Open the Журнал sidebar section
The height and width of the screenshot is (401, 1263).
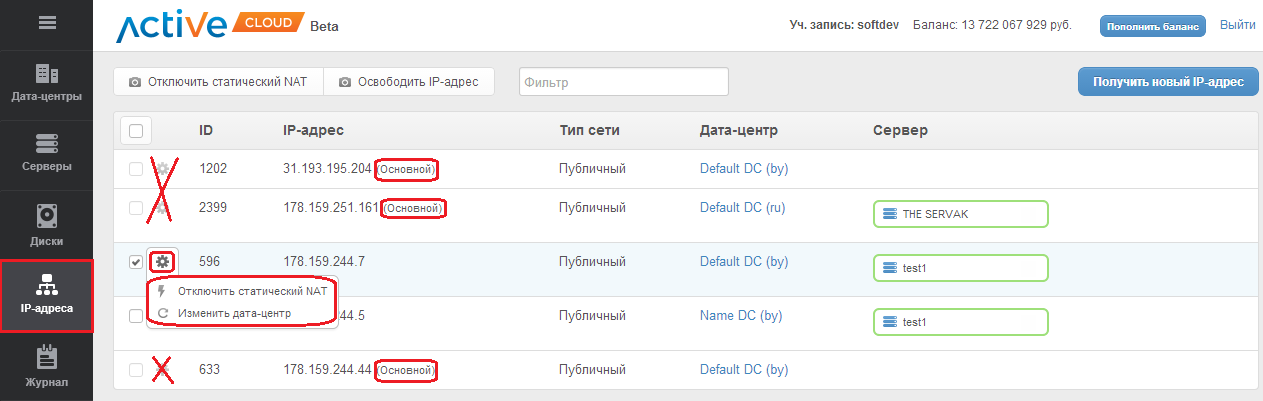(x=46, y=367)
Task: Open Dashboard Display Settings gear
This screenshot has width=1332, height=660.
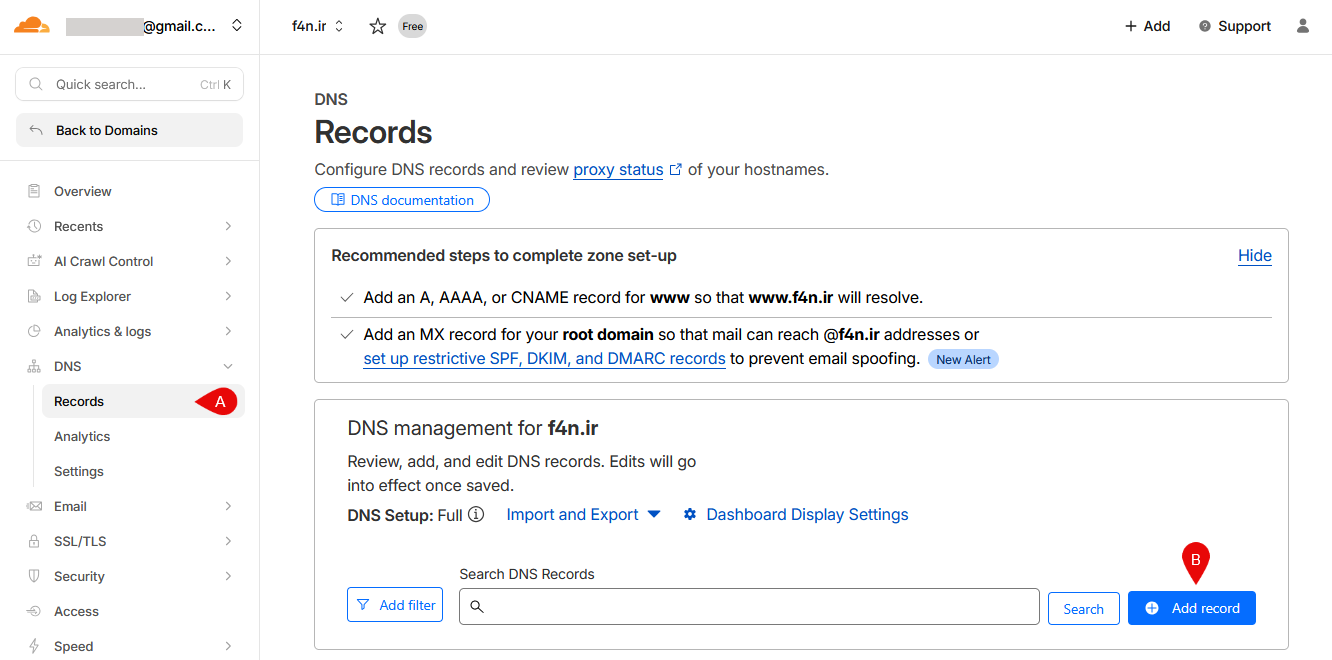Action: point(690,515)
━━━━━━━━
TASK DETAILS: Please give again only the lines from the one containing "Task: Open Dashboard Display Settings gear" through the last line of the entries above, exactly as they stand and without pictures.

SOLUTION TO THIS TASK:
Task: Open Dashboard Display Settings gear
This screenshot has width=1332, height=660.
Action: point(690,515)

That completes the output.